## Task description
Beginning with the line containing "Screen dimensions: 1089x579" and ending with the last line, repeat the records exactly.
(Data provided)
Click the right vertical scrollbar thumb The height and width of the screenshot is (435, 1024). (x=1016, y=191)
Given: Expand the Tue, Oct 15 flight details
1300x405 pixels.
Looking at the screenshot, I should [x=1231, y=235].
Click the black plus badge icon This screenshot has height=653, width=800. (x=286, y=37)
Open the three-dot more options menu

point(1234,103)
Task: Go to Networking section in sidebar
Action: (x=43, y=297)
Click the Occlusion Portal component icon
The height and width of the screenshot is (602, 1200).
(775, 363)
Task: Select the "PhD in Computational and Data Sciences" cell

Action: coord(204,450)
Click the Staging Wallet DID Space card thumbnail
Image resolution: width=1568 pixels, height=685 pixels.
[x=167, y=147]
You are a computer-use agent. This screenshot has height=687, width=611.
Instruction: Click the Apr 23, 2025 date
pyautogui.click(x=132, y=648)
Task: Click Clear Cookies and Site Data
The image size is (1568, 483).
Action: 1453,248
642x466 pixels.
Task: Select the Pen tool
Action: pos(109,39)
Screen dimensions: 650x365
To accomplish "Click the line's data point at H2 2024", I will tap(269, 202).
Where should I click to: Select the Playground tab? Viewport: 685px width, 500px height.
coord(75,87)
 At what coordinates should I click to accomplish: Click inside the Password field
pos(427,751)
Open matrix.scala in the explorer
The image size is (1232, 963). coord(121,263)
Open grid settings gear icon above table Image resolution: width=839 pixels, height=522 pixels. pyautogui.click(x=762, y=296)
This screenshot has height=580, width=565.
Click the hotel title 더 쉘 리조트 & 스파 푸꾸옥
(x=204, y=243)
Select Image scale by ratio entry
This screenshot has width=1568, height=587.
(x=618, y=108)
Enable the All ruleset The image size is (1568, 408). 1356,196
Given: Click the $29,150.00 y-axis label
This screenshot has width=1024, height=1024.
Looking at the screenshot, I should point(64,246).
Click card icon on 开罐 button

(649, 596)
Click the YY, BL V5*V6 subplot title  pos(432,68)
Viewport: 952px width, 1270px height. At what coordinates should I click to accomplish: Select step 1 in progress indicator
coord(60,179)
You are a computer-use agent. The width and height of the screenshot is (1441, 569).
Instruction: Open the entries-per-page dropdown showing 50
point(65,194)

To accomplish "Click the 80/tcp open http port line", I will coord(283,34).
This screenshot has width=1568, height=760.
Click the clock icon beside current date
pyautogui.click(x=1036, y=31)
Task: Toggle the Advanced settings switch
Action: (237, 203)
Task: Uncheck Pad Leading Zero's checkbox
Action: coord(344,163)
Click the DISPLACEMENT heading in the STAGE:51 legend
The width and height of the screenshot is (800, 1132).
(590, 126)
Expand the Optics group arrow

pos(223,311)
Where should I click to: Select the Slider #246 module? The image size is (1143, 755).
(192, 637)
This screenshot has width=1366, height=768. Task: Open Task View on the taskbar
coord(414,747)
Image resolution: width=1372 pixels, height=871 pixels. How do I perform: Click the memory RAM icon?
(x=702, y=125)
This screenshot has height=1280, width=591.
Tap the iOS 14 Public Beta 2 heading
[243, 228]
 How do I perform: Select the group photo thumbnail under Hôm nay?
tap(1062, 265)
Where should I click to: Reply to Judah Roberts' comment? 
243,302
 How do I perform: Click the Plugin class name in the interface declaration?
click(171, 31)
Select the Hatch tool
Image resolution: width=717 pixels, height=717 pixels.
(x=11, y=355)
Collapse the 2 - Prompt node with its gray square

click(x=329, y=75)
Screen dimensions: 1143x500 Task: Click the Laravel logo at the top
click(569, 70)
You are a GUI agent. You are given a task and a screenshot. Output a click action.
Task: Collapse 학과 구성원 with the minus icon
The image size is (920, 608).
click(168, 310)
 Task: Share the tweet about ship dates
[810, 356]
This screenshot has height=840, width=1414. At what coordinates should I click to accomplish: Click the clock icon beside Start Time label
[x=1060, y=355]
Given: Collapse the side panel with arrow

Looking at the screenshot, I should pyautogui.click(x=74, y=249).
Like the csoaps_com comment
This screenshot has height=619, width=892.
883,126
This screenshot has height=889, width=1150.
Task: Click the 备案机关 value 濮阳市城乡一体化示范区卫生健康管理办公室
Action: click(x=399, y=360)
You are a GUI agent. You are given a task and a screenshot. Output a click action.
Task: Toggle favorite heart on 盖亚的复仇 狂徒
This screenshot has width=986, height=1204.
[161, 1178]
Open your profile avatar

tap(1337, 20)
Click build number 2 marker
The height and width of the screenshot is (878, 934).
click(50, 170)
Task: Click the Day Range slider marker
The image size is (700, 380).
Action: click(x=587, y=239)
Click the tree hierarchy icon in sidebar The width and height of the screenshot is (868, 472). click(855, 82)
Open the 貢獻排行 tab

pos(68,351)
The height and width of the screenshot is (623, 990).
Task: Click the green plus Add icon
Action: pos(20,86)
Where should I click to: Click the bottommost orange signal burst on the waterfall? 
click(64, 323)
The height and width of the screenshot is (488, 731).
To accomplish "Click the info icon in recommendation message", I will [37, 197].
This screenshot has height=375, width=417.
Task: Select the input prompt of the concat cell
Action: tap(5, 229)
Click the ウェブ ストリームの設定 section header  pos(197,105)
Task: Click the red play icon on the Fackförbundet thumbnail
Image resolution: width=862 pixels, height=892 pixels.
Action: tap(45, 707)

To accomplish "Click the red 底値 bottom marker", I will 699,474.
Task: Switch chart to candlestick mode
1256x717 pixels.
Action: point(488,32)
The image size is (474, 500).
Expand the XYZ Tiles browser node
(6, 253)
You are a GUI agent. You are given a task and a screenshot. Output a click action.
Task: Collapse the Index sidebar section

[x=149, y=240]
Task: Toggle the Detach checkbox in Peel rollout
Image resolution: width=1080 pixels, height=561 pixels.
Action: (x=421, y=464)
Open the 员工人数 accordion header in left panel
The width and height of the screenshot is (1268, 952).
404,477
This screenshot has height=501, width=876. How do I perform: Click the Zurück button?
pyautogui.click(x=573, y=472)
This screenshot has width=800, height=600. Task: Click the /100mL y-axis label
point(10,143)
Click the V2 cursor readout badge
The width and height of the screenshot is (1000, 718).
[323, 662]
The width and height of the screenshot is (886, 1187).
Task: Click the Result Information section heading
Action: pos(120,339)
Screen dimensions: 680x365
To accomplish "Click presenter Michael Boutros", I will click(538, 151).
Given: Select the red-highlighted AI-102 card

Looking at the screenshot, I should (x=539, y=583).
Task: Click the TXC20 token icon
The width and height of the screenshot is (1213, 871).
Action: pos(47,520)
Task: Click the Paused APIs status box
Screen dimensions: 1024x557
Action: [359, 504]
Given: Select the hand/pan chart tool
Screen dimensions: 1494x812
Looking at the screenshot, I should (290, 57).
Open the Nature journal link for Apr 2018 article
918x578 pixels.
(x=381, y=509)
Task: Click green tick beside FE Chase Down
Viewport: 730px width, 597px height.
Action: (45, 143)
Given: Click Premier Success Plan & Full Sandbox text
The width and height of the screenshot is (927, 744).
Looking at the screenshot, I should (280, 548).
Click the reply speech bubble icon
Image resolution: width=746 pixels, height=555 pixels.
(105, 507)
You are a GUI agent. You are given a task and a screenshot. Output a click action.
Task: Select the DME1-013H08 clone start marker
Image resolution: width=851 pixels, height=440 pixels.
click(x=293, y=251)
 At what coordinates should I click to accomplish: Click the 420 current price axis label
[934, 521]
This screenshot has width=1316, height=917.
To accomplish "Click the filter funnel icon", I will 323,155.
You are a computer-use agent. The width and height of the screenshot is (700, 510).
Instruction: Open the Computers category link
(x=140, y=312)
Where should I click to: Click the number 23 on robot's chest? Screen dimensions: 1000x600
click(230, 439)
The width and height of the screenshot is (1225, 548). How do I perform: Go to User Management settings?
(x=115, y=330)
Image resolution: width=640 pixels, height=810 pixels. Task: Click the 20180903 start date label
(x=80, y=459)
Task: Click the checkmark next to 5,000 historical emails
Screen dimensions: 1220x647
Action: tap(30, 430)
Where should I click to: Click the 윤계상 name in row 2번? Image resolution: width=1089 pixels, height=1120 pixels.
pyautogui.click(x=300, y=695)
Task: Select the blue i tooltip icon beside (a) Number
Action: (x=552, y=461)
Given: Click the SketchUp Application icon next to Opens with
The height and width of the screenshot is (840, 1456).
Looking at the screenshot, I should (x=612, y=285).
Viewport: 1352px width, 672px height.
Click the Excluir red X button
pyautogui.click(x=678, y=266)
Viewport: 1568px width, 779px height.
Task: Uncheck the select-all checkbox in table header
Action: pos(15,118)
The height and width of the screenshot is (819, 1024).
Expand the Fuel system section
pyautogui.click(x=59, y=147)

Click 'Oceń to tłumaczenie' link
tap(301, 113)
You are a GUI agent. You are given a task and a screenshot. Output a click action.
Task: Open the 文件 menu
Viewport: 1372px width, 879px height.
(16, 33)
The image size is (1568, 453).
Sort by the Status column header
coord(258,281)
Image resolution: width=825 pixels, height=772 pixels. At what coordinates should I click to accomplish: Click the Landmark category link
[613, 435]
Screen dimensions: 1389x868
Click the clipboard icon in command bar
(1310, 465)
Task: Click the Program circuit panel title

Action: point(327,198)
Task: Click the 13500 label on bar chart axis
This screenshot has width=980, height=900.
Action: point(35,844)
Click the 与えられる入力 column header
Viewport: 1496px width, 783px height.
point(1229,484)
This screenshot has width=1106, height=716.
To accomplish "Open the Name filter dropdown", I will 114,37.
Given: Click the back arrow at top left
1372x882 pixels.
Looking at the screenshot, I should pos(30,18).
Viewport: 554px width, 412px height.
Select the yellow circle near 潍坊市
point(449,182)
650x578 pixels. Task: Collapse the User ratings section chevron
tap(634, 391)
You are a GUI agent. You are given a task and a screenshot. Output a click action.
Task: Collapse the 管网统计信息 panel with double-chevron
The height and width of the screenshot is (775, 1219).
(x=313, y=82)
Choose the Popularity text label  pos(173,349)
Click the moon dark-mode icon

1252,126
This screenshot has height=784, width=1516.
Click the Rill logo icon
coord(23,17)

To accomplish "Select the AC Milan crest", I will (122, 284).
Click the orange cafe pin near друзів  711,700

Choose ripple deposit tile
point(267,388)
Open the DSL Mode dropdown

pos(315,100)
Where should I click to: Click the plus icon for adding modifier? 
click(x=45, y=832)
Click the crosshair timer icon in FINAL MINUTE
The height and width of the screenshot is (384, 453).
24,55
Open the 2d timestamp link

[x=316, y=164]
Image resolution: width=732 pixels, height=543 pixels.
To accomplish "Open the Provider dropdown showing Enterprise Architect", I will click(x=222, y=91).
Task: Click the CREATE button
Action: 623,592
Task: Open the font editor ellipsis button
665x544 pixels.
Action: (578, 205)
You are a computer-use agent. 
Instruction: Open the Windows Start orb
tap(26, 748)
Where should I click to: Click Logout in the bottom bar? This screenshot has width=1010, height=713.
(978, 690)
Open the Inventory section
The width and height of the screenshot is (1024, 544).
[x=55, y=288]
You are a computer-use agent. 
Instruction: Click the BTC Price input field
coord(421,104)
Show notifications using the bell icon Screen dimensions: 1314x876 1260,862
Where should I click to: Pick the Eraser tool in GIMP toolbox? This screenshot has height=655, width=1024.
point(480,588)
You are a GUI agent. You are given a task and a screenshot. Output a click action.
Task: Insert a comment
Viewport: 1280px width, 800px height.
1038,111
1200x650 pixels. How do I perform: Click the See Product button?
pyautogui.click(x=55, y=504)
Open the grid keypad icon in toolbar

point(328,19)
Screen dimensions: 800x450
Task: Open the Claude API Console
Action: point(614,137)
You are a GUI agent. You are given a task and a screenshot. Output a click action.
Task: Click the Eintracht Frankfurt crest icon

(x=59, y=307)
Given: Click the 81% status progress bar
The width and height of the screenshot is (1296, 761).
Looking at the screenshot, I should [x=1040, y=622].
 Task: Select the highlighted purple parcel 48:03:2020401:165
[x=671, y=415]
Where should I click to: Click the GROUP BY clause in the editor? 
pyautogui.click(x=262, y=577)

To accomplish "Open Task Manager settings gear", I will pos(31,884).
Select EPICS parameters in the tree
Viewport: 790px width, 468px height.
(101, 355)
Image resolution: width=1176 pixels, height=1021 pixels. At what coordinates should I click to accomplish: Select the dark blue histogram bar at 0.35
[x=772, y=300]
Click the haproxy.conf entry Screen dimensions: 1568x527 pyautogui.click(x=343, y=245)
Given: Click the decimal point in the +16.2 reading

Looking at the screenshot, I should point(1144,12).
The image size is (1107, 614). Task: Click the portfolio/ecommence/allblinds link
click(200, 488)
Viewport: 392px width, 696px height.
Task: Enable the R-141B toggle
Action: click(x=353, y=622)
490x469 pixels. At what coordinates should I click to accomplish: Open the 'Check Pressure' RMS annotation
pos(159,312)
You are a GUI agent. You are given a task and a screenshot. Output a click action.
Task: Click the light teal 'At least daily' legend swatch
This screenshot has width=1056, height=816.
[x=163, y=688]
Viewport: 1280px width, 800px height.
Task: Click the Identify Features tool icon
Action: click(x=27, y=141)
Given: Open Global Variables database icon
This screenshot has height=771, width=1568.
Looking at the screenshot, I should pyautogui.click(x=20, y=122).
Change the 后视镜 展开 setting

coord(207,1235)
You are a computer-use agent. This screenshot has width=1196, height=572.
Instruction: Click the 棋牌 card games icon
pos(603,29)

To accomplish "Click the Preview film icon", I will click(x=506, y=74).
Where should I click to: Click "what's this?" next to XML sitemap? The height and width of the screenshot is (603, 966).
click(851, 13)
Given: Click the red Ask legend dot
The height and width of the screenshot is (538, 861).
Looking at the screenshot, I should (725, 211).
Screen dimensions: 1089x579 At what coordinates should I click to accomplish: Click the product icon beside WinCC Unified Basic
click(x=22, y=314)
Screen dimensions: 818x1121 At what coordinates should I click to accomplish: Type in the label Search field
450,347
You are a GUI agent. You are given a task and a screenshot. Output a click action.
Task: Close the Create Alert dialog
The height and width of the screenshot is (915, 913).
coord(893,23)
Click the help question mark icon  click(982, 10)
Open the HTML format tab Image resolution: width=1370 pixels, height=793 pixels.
(End Data provided)
## Problem solution
Screen dimensions: 1089x579 At what coordinates should I click to accomplish: Click the product icon beside WinCC Unified Basic
click(x=22, y=314)
Screen dimensions: 818x1121 At what coordinates should I click to accomplish: Type in the label Search field
450,347
You are a GUI agent. You are given a task and a screenshot. Output a click action.
Task: Close the Create Alert dialog
The height and width of the screenshot is (915, 913).
coord(893,23)
Click the help question mark icon  click(982, 10)
Open the HTML format tab Image resolution: width=1370 pixels, height=793 pixels.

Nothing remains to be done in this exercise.